Bajo los nuevos “paradigmas” del mercado libre y el valor absoluto de la empresa privada, las condiciones sociales y laborales, como ocurría, al mismo tiempo, en todos los países latinoamericanos que siguieron el recetario del Consenso de Washington, solo decayeron. Se cortó la viabilidad del desarrollo. El sector realmente productivo fue desplazado por el impulso de la economía financiera, comercial, especulativa. Abundan los estudios sobre estos temas en la región y hay los suficientes sobre Ecuador. Además, los ecuatorianos que vivieron aquellos años pueden dar cuenta incluso del desastre de las instituciones y del deterioro de la democracia, que arrastró a los gobiernos entre 1996 y 2006.

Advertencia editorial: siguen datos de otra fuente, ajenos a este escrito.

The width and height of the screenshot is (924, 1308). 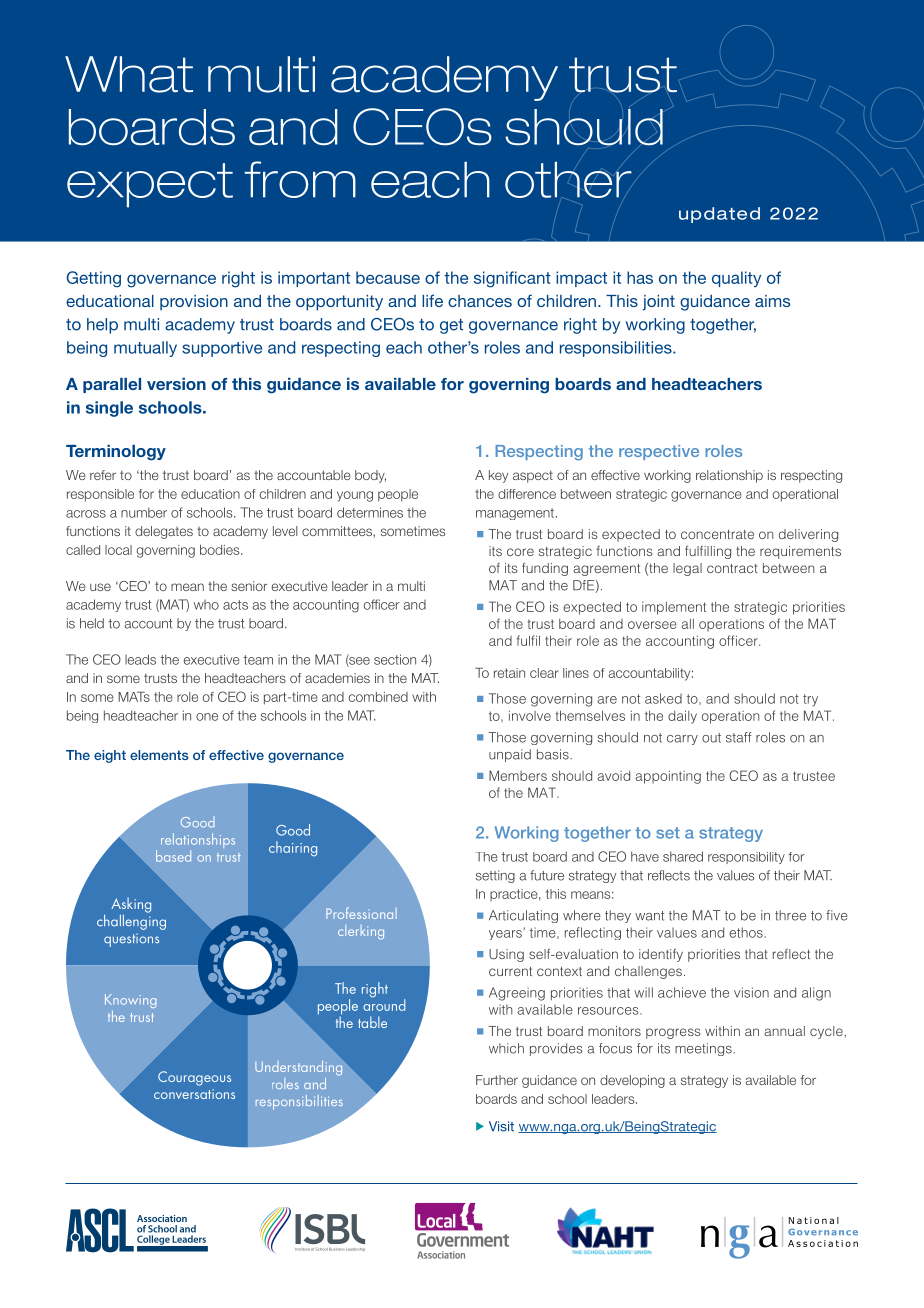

Tras una década en la que se intentó sentar las bases para una economía social bajo los principios de la progresista y avanzada Constitución de 2008, desde el gobierno de Lenín Moreno (2017-2021), sobre la presión de una elite capitalista enceguecida por la caduca ideología neoliberal, se restauró en Ecuador el modelo empresarial de fines del siglo XX. No ha importado que con ello se violentaran los principios constitucionales y que nuevamente se deterioraran las condiciones de vida y trabajo de la población, como lo demuestran informes nacionales e internacionales y, sin duda, las vivencias diarias de los ecuatorianos, que también han experimentado el derrumbe de la institucionalidad democrática y el deterioro de los servicios públicos. De manera que una sucesión de leyes, entre las que destacan las de “Fomento Productivo” (2018), la de “Apoyo Humanitario” (2020) o la de “Defensa de la Dolarización” (2021), pasaron a ser los instrumentos para el “achicamiento” del Estado, el ablandamiento de impuestos para las elites económicas y la flexibilización/precarización de las relaciones laborales, en tanto se consolidó un bloque de poder que ha logrado la hegemonía indiscutible en el Estado.

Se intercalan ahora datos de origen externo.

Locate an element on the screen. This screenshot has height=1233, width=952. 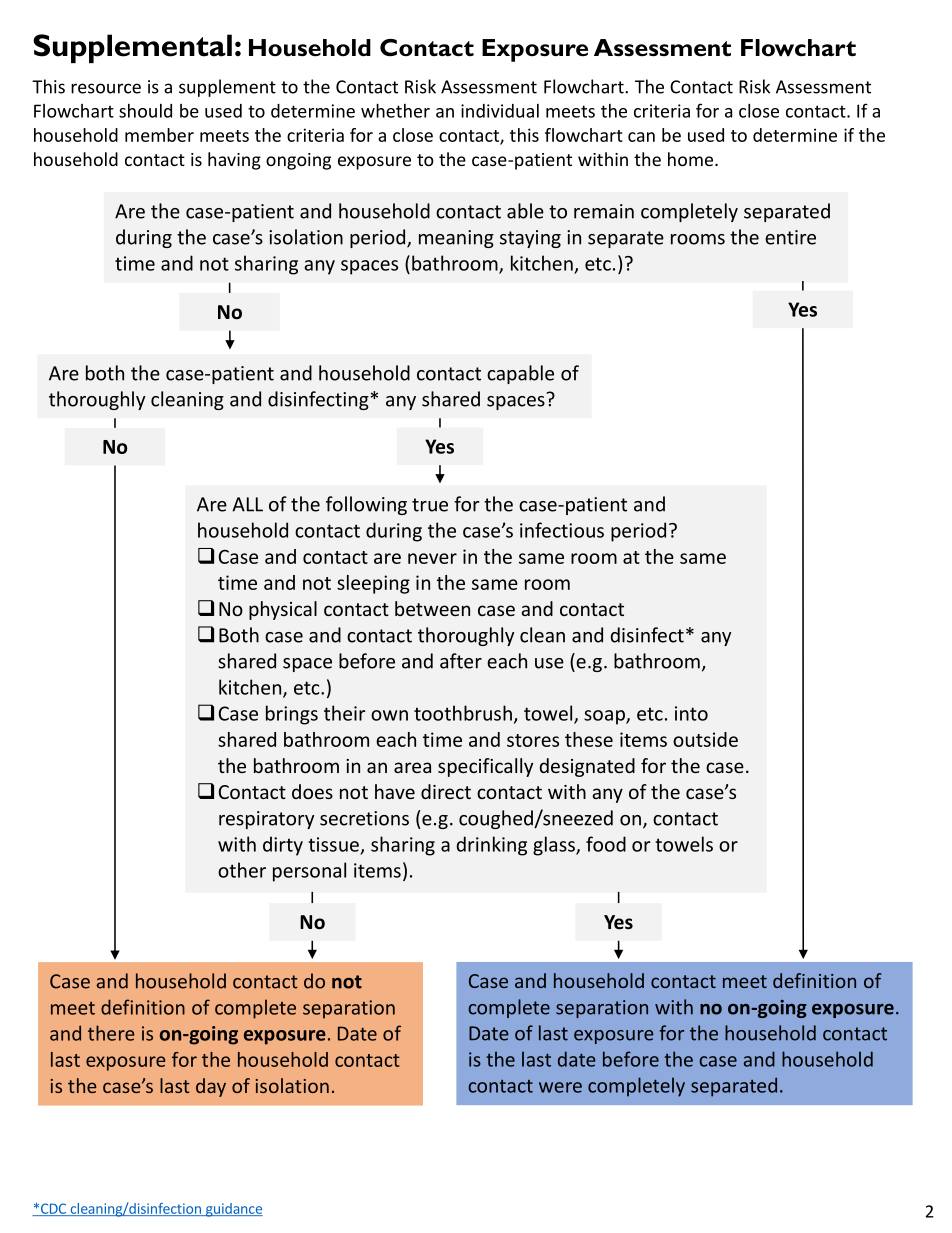
home is located at coordinates (692, 159).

En ese camino, también se expidió la “Ley de Desarrollo y Sostenibilidad Fiscal” (2021) y surgen dos iniciativas: una, para las “alianzas público-privadas” y de “gestión delegada” a través de una “Ley de Inversiones”, y otra sobre el trabajo, que regiría, en forma paralela al Código vigente. Con la primera, todo tipo de bienes y servicios públicos (solo se ha escapado el aire) podrán ser “privatizados” y también se podrá establecer “zonas francas”, todo lo cual significa que las empresas “delegadas”, es decir una elite de capitalistas, acumularán aprovechando de recursos pertenecientes a todos los ecuatorianos. Un “modelo” que incluso va más lejos de la simple reproducción de la experiencia chilena, a pesar de su agotamiento histórico y que resulta sui géneris en América Latina, pues se intenta un Estado microscópico, cuyos recursos deberán orientarse al reino del empresariado privado. Con la segunda, existirán dos legislaciones diferenciadas, pues las condiciones “flexibles” (precarias) se aplicarán solo a la generación de empleo para nuevos trabajadores, respetando “viejos” derechos para los antiguos. Con todo ello, se puede observar que han revivido los antiguos ideales y valores oligárquicos, cuyos orígenes se remontan a la primera época plutocrática del país de inicios del siglo XX. Y se privilegian los buenos negocios y sus rentabilidades, por sobre la Constitución, el desarrollo nacional, la promoción de los sectores productivos reales y el bienestar colectivo.